DIRECTIONS ▸
Stopping at the line that holds "Follow (277, 283)", repeat the lines below exactly, starting from the very first and including that final line.

Segment Start: GIVEN ENTRIES

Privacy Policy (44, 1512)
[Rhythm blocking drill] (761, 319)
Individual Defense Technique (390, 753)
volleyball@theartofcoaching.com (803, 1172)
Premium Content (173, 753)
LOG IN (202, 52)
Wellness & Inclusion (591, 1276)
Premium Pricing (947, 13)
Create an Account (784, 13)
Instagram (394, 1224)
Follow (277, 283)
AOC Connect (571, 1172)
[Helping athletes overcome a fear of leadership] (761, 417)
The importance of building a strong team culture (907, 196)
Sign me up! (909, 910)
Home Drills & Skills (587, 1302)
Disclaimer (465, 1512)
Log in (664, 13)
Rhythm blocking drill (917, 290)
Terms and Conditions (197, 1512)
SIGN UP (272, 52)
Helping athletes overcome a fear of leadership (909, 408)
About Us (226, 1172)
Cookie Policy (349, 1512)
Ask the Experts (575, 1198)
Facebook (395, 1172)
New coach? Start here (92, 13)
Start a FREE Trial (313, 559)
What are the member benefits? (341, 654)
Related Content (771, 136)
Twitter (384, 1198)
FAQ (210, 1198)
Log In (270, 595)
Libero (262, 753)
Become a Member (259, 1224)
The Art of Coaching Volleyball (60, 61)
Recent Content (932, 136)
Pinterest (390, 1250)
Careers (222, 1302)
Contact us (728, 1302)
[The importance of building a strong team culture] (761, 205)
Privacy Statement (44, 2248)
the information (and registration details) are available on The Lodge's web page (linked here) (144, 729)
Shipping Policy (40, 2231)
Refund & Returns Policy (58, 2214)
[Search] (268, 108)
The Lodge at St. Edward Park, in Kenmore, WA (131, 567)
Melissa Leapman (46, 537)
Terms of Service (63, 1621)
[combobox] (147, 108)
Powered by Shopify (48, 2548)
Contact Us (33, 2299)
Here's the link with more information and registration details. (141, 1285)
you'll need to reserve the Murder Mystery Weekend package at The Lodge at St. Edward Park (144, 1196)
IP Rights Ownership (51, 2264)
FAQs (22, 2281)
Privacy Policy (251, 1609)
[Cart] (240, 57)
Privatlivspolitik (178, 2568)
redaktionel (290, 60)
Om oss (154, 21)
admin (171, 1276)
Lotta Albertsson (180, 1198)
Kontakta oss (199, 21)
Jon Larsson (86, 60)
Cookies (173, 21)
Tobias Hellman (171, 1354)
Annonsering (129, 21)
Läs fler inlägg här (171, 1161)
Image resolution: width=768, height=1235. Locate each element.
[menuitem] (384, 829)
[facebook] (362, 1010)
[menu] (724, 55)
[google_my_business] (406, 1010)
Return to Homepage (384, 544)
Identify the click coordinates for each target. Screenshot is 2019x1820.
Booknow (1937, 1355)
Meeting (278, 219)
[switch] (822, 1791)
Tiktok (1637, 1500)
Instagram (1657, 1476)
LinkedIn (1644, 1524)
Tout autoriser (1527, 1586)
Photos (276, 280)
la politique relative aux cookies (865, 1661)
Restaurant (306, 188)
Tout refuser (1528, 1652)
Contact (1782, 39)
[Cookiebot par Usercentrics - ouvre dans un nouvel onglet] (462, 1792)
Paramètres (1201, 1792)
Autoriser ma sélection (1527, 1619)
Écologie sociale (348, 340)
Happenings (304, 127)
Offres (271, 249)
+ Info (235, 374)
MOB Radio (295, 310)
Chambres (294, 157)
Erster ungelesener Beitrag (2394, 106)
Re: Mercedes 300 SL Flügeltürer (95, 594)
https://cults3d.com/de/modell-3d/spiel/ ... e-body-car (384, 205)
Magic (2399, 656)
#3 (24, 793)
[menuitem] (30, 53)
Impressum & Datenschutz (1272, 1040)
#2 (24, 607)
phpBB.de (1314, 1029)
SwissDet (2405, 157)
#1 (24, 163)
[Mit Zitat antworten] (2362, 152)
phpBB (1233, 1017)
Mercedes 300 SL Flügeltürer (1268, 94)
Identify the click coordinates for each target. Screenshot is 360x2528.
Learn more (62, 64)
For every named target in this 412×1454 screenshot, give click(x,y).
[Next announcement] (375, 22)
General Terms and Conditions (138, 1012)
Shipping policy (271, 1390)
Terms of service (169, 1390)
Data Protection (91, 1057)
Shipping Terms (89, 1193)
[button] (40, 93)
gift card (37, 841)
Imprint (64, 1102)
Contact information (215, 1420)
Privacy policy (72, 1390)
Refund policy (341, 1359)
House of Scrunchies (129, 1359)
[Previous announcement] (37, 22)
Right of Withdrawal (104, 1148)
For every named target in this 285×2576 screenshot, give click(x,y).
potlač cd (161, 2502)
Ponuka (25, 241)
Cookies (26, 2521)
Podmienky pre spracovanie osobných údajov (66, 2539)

Segment End: GIVEN ENTRIES

ANSWER TO THIS TASK ▸
Privacy Policy (44, 1512)
[Rhythm blocking drill] (761, 319)
Individual Defense Technique (390, 753)
volleyball@theartofcoaching.com (803, 1172)
Premium Content (173, 753)
LOG IN (202, 52)
Wellness & Inclusion (591, 1276)
Premium Pricing (947, 13)
Create an Account (784, 13)
Instagram (394, 1224)
Follow (277, 283)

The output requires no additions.